Trump's own social media posts sometimes blur the lines on what to take seriously.
On Truth Social, Trump announces major policy and personnel changes, provides readouts of his conversations with world leaders, hurls insults at lawmakers and regularly cranks up pressure on officials or institutions, like Fed Chair Jerome Powell or the Smithsonian museums. But he's also shared an AI video of former President Barack Obama being arrested and jailed — while he was publicly accusing Obama of treason over allegations related to Russian interference in the 2016 election.
"Trump's amazing ability in his first term, and when he was running for office, was to accumulate a huge number of followers, but also to make his tweets must-see TV for journalists. In this way, he was able to use Twitter to not only reach people directly, but also to set the media narrative," Tucker said.
The Democratic response
Democrats have amped up efforts to try and compete. In recent weeks, the office of California Gov. Gavin Newsom — a potential 2028 presidential candidate — is taking an antagonistic approach, writing X posts in the style of Trump's tone on Truth Social, mocking his use of all caps, creation of nicknames like "TINY HANDS," and penchant for arguing things are rigged against him and Republicans.
"What a Coward and Beta Cuck. @GavinNewsom is too chicken sh*t to take questions from the press after gives an incoherent speech. He'll never be ready for prime time," White House communications director Steven Cheung posted from his X account, which will eventually become part of an official archive along with the White House accounts.
Newsom publicly said last week that while he was "pleased" that the account had garnered attention, "I think the deeper question is how have we allowed the normalization of his tweets and Truth Social posts over the course of the last many years to go without similar scrutiny and notice."
Newsom's office said that the @GovPressOffice account has surged in followers and impressions since adopting the latest strategy, gaining more than 250,000 followers and more than 225 million impressions since the start of August.
White House spokesperson Abigail Jackson said in a statement that she wasn't surprised that Newsom would "mimic" the president's "wildly successful communication strategy."
"Imitation is the sincerest form of flattery, but Gavin's behavior is just getting creepy at this point," she added.

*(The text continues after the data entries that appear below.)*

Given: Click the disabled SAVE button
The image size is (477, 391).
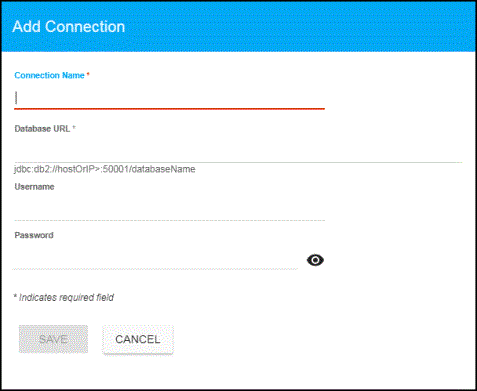Looking at the screenshot, I should tap(53, 339).
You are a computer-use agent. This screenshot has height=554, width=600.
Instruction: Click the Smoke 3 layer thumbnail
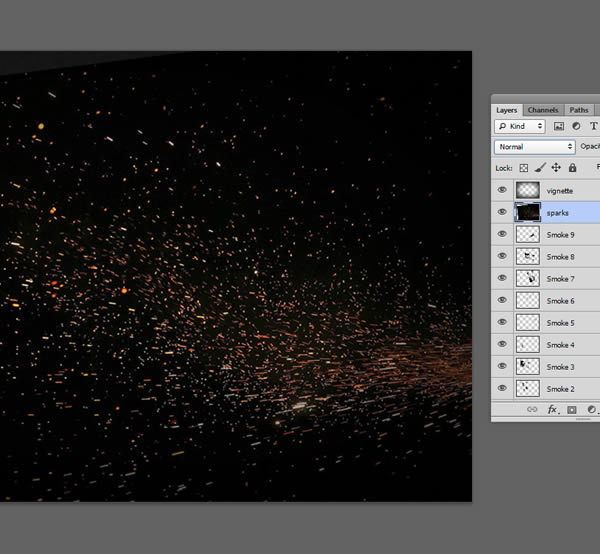click(x=528, y=367)
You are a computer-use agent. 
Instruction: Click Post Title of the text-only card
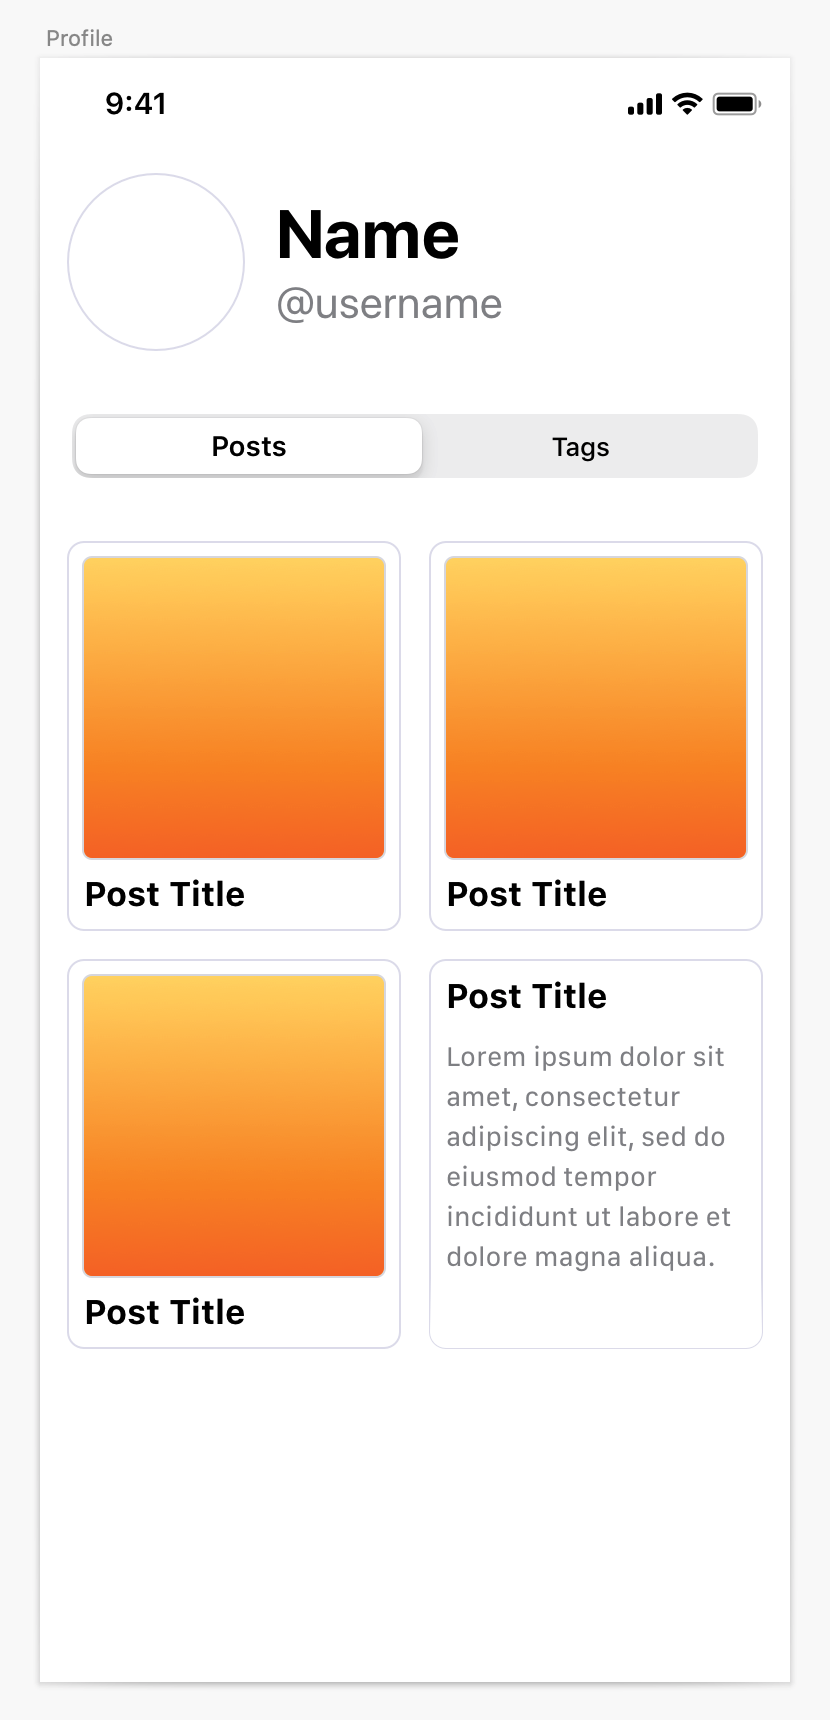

A source familiar with Biden's social media operation noted that while officials in his administration took the accounts' function as a source of public information seriously, they would still fight back against Republicans when they felt they were "taking unfair criticism."

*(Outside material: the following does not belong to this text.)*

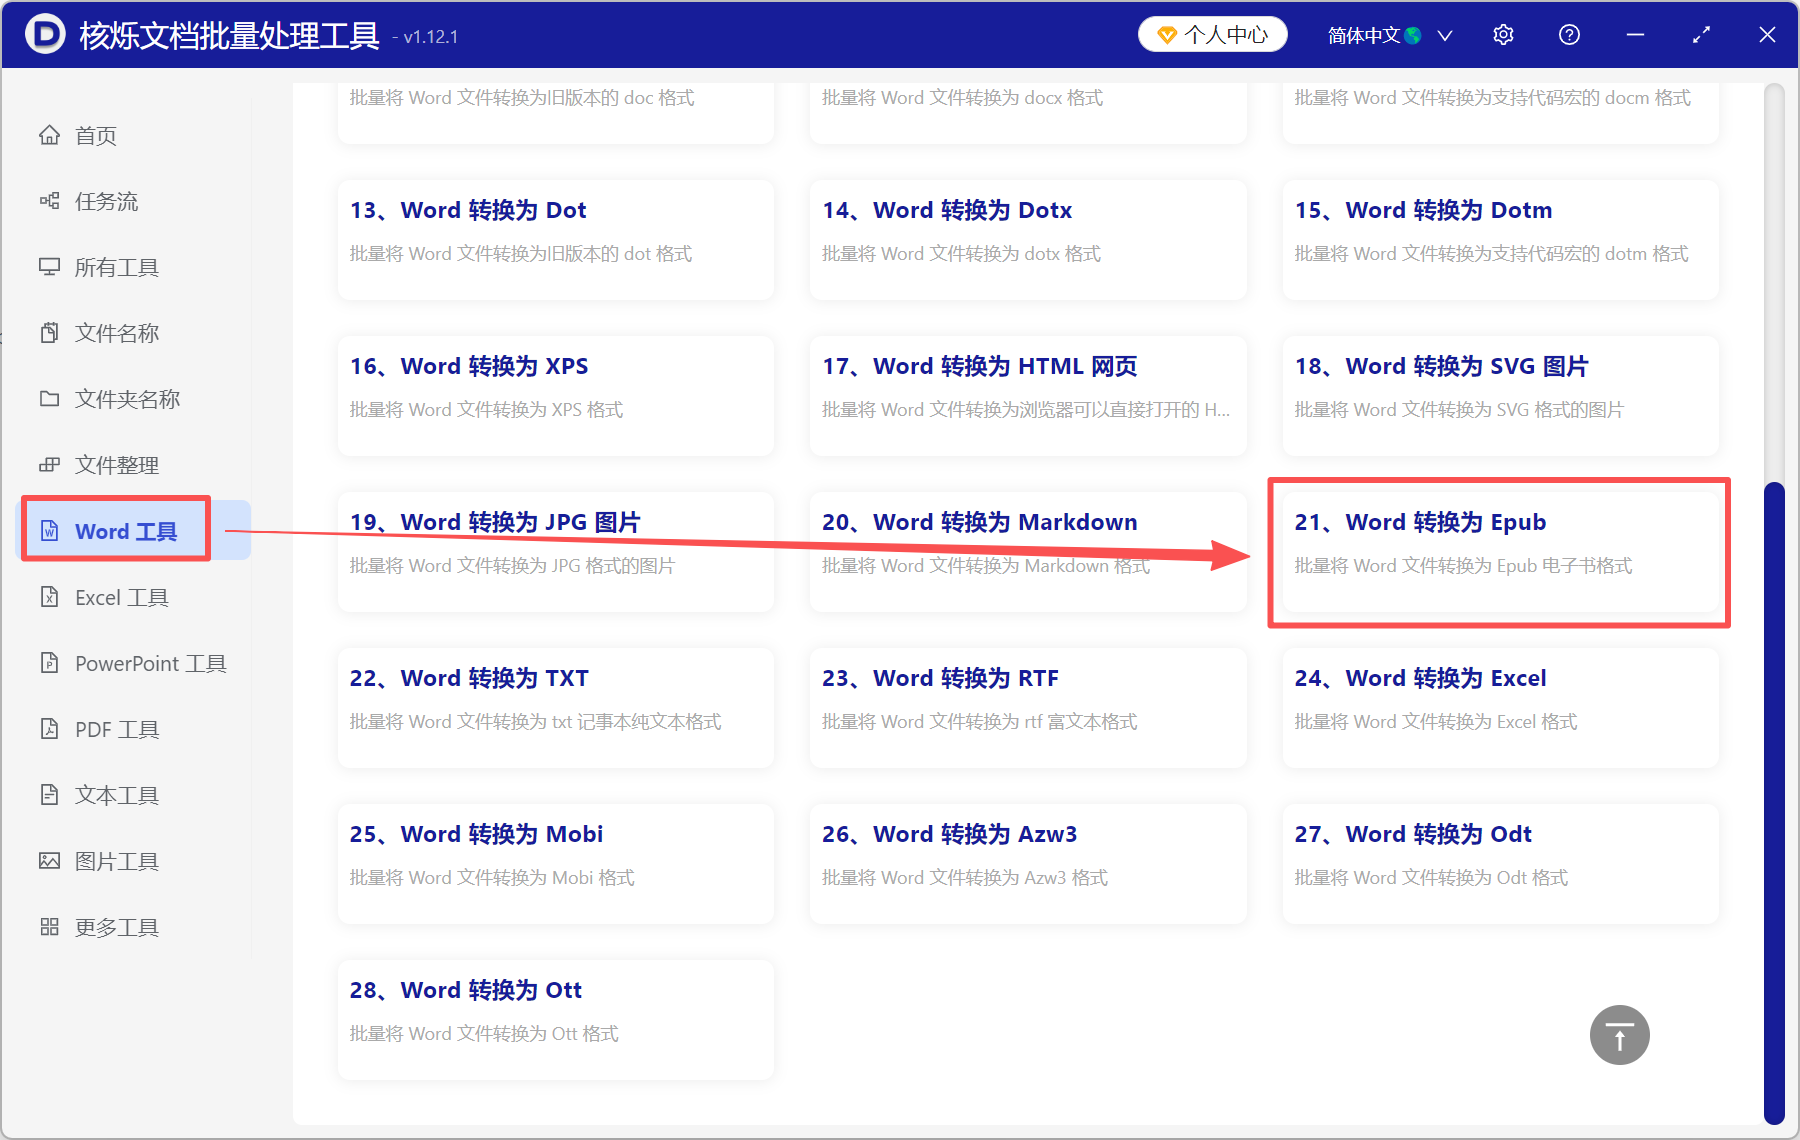Go to 首页 home page

tap(94, 135)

"It's not very flashy, but it's a government account, and its purpose is to inform Americans, regardless if they liked the president or they didn't like the president," the source said, adding: "The way I view it, it just kind of seems like a campaign account for the president right now. … They don't seem to care at all about reaching anyone besides their base of supporters."

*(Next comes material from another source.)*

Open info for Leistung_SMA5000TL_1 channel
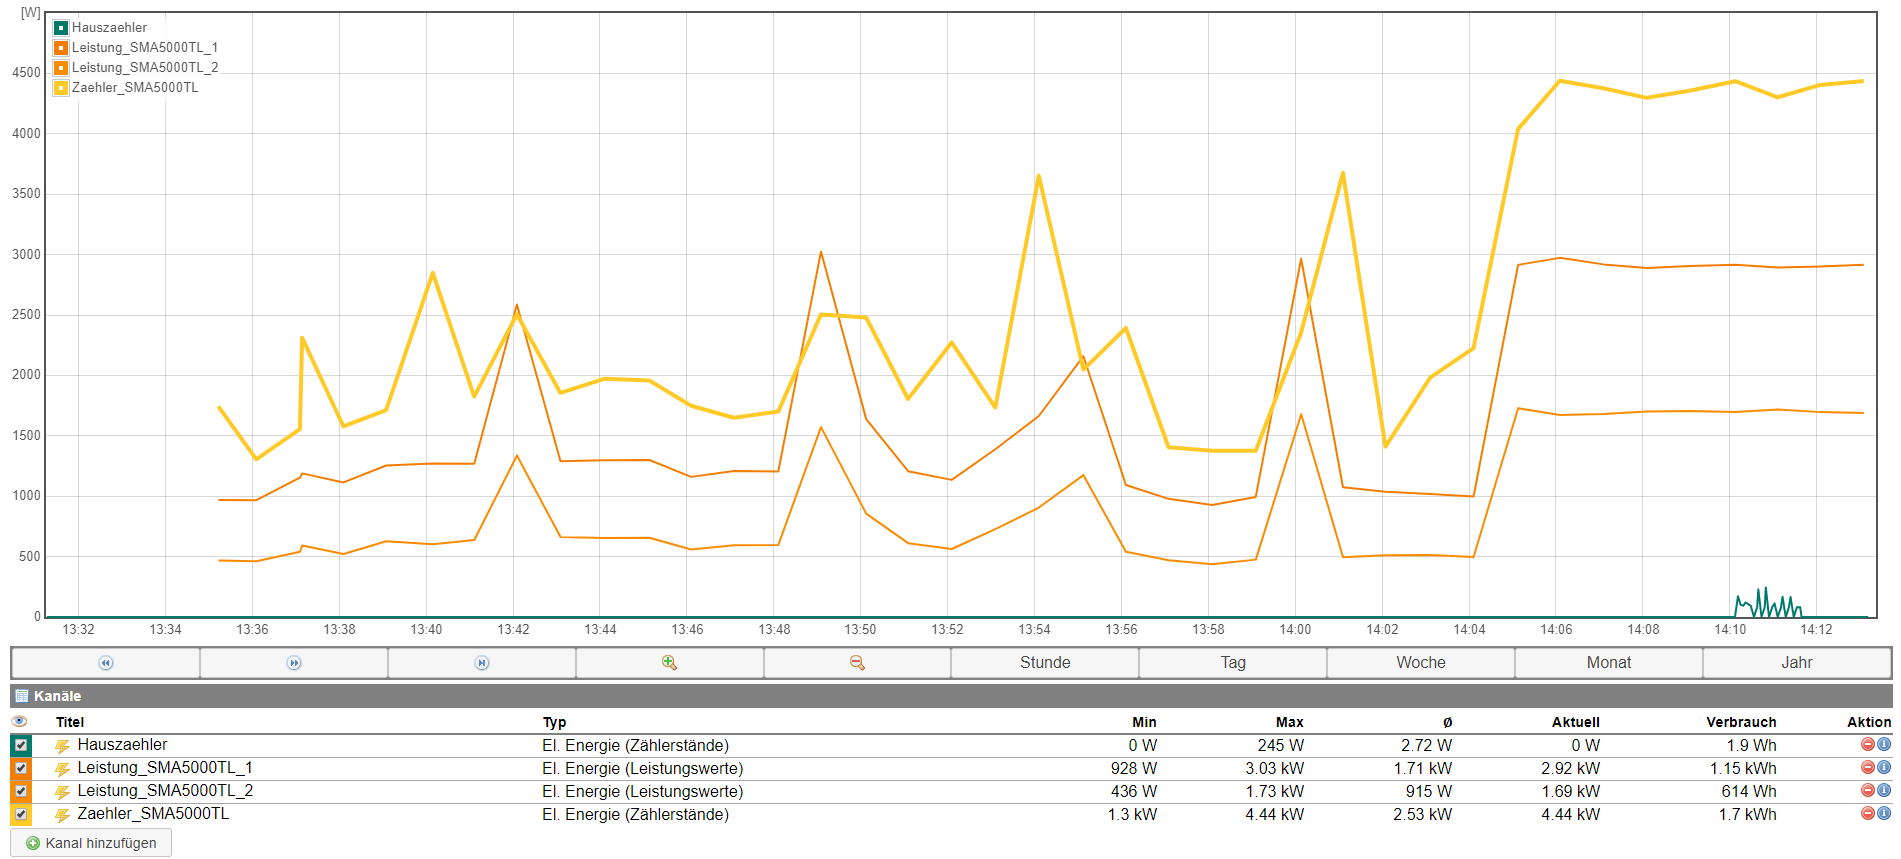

White House officials certainly telegraph that they're not worried about offending people. In early July, staffers on the White House digital team carried a white poster board out to the driveway on the North Lawn, where many media cameras are set up.
"oMg, diD tHe wHiTE hOuSE reALLy PosT tHis?" the poster said, using a mixed-case font that conveys a mocking tone.
"Nowhere in the Constitution does it say we can't post banger memes," the White House accounts posted later that day, with a photograph of the poster.
Cheung added in his own post on X: "A lot of reporters and liberals love to pearl clutch, making being offended part of their entire existence. It's that type of out-of-touch snobbery that makes everyday Americans laugh at them."